**RECORD SET**
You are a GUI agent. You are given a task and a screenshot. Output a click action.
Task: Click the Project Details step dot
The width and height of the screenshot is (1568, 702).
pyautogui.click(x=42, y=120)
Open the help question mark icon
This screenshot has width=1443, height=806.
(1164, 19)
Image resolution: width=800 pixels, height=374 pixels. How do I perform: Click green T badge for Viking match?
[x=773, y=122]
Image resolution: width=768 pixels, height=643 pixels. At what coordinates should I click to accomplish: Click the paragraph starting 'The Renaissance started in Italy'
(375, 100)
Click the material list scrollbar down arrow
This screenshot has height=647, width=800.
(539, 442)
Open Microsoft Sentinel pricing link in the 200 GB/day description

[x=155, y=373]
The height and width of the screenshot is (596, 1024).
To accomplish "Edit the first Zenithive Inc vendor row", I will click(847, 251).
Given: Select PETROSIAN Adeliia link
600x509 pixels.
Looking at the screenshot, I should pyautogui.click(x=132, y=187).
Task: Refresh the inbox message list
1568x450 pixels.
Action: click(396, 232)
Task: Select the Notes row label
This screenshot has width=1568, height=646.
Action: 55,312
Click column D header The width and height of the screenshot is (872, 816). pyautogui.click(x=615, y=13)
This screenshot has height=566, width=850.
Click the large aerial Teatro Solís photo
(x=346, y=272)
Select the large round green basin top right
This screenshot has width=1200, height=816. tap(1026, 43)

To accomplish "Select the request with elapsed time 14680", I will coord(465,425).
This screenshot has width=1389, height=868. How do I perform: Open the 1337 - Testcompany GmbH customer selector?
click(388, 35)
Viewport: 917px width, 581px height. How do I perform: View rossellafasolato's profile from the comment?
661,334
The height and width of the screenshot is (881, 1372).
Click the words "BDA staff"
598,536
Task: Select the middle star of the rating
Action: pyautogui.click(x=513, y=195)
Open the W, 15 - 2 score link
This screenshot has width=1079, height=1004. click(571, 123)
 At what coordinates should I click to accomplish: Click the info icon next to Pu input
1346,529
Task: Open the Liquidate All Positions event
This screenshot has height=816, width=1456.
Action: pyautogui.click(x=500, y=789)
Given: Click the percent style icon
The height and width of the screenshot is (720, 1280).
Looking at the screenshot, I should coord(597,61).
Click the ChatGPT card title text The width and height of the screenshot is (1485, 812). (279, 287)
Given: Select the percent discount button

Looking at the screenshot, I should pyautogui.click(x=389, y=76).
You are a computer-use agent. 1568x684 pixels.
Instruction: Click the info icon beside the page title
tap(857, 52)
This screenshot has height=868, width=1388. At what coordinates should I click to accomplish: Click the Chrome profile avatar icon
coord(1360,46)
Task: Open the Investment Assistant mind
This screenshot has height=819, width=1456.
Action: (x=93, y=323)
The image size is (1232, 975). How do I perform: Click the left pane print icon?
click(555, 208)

**WHAT YOU SHOULD DO**
Please give the stretch from "Task: Select the Notes row label" through "click(388, 35)" again, with "basin" swapped for "bowl" and everything else left unchanged.

**RESULT FOR THIS EXERCISE**
Task: Select the Notes row label
This screenshot has width=1568, height=646.
Action: 55,312
Click column D header The width and height of the screenshot is (872, 816). pyautogui.click(x=615, y=13)
This screenshot has height=566, width=850.
Click the large aerial Teatro Solís photo
(x=346, y=272)
Select the large round green bowl top right
This screenshot has width=1200, height=816. tap(1026, 43)

To accomplish "Select the request with elapsed time 14680", I will coord(465,425).
This screenshot has width=1389, height=868. How do I perform: Open the 1337 - Testcompany GmbH customer selector?
click(388, 35)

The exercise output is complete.